ってことはまあ、さっきまでの私はさしずめ『眠れる森の美女』って感じかな。
もちろん、この熱帯雨林にはそんなオシャレな雰囲気なんかどこにもないし、私も別に、言うほど美女ってわけでもないんだけどさ…。
天然の敷き布団の寝心地は最悪で、肩にも背中にも、寝違えたみたいな痛みが残っている。凝り固まった体をほぐすために軽くストレッチしながら、私は今の自分の状況を確認していた。

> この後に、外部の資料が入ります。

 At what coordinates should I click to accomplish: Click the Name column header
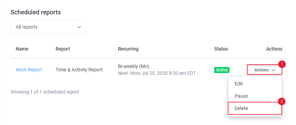[x=22, y=49]
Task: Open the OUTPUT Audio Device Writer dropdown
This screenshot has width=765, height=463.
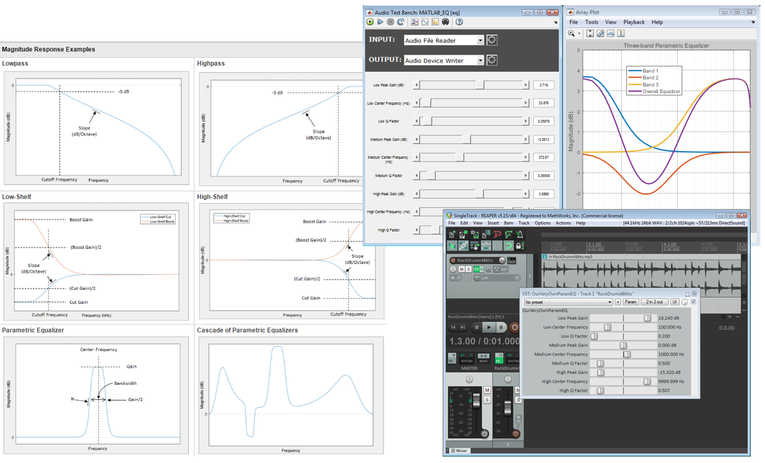Action: click(x=480, y=60)
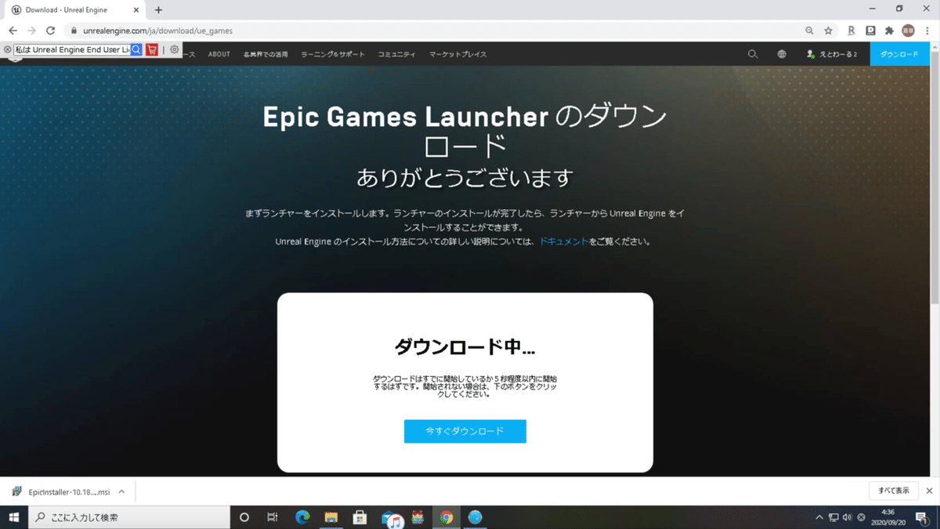This screenshot has width=940, height=529.
Task: Open the site search magnifier in the navbar
Action: [752, 54]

「ってか、もうちょい準備させてくれたってよかったんじゃないのお…」
今の私は高校の制服姿。見回すと、近くの地面に学校指定の通学カバンと、洗濯しようと思って学校から持ち帰ってきた体操着が入ったナイロンバッグが転がっている。私はバッグを拾って、ついている汚れを軽く払い落とす。洗濯は、しばらくは諦めなきゃだろうな…。

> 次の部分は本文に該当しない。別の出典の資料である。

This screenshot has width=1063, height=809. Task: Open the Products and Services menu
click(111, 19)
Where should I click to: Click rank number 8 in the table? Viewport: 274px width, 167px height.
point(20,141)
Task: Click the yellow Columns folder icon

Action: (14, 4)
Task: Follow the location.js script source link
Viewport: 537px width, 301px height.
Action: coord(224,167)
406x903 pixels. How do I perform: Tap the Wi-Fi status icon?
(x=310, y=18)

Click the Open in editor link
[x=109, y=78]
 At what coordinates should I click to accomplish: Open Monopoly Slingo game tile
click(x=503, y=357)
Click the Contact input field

何で、今の私がこんな「学校帰りの女子高生」みたいな格好をしているのかって言うと、それは、ちょっと前までの私が本当に「学校帰りの女子高生」だったから。
学校から帰る途中でよくわかんないやつらに拉致られて、よくわかんない話を聞かされて…気付いたら今、こんなところにいるっていう…。
正直言っていまだに私、完全には信じてないからね?『亜世界』とか、『モンスター』とか…。
だってそんなの、普通に考えてありえるわけがな……。
そんな感じで悪態をついていた私は、そこで、ちょっと変わった容姿の生き物と目があった。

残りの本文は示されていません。